Sorry I digressed. About the dumping, I never would have thought that just a bout of diarrahea & gas could be dumping. I don't do that but diarrahea was so common for me before my WLS that I wouldn't think anything of it and gas seems to be a big complaint for everyone. Your various intolerances sound just like Kathy, from our local group. She has had that diagnosis also. I wonder if maybe she has been dumping the same way as you, not the horrible, "I wish I could die" but the discomfort & inconvenience of gas & diarrahea seem kind of normal. I'm going to pay much closer attention to my body & how it reacts to foods, thanks to your experiences.
The 10-15 lb problem seems to be pretty common. Count me in, as you know, I'm stuck too & my eating habits are part of the problem, I know. I eat things I shouldn't. Hey, I don't dump (sorry, a bad attempt at humor) and I find that I can pick up a piece of candy here & there & it just disappears. Since the beginning of the year I have made a concentrated attempt to stay away from the "goodies." I even cleaned out my cupboards & all the candy I found was taken to work where it instantly disappeared. I'm trying to just eat proteins & veggies. So far it hasn't helped at all. Matter of fact, I bounced up 2 lbs! Obviously, I can't give you the sectret of losing the last 10 lbs. If you figure it out, please share.
I like your new rules, mind if I follow them also?
Good luck tomorrow. I'll be thinking about you.
Dixie
Hey Dix,
Good to hear from you. Jessica is doing great (she spent the day with Barb yesterday). I am really focused on being as healthy as possible for when my grandson arrives in June.
I will keep you posted on the various intolerances and "sudo" dumping. I think they will give me a round of strong antibiotics (hello yeast infection!!) then we will test again to see if the intolerances are still present.
I will also let you know what they find today. It sounds like Barb and I are going through some similar stuff. Poor Jessica both of her moms are not doing so good.

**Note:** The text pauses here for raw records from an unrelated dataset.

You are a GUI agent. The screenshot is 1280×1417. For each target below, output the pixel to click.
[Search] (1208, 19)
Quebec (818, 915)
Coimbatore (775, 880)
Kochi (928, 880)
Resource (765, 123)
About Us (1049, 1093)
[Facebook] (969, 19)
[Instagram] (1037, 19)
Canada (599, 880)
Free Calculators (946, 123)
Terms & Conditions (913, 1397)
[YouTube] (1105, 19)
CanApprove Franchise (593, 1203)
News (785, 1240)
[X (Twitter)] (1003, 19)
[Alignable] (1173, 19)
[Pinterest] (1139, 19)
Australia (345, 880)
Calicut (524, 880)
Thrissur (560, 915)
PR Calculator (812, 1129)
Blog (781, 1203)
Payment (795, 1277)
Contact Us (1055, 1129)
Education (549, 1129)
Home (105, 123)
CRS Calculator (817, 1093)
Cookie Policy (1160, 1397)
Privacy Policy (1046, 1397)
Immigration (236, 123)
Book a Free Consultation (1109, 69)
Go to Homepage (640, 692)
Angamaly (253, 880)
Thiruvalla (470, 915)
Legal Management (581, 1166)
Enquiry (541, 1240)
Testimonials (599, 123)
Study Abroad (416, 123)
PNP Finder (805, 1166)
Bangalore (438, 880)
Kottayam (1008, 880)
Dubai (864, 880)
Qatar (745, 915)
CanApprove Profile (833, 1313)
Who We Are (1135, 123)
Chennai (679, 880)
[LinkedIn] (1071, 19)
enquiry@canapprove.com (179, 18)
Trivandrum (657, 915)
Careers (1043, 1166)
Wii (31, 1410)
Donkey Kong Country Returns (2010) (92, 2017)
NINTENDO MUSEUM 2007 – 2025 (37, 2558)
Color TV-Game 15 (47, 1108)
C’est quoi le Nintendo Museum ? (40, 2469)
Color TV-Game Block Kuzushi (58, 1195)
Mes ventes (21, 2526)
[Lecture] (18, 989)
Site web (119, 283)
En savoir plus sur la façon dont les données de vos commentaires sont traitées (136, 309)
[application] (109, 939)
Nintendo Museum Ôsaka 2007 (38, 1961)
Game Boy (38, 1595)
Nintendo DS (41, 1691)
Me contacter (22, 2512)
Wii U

Well, I better get going. Time to get poked and proded.
TTFN
Jackie
I hope everything turns out okay Let us know how the endoscope goes .....I am also having one Friday and I am scared Not so much of the procedure, but of what they will find. Well and I am scared of the procedure too really!!! I have lots of pain lately and the ulcer meds aren't cutting it.....sometimes I am miserable for a couple days straight. I am getting the endo first......if they don't find anything that way, then a hidascan to check out my gall bladder Sorry to hear about the fall and broken ribs.....ouch, you poor thing!!! I also totally agree with the macho nacho comment...... Just because I can, doesn't mean I should.....mexican is SO my downfall! Again.....wishing you the best....hang aroung more Take Care jesi
Hey Jesi,
Sounds like you are having similar issues. Nice to know that I am not alone. I hear ya about being scared of the procedure. I am afraid that they will get in there and say "Boy, look how streched out her pouch is...Wow, you can tell she isn't following instructions...Man, there isn't anything wrong other than she has ruined her surgery!!!" These are my big fears.
I am glad that they are doing the endo first then the hinascan (but I would still ask that they change tubbing!! I don't have to worry about my gall bladder they took that during WLS. There is minor concern that I did some damage during my fall. My husband is sure that is what is causing the problem. Who knows?
I will post later when I know something.
Thanks for the thoughts and prayers, I will try to lurk less and respond more!!